■ DESCRIPTION OF THE TASK
Set down all of the data that follows, keeping every character.

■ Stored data

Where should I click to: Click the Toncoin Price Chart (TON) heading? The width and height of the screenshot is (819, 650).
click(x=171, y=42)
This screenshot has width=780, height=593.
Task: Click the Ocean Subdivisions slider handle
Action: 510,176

■ ANSWER BOX
Where should I click to: Click the Toncoin Price Chart (TON) heading? The width and height of the screenshot is (819, 650).
click(x=171, y=42)
This screenshot has width=780, height=593.
Task: Click the Ocean Subdivisions slider handle
Action: 510,176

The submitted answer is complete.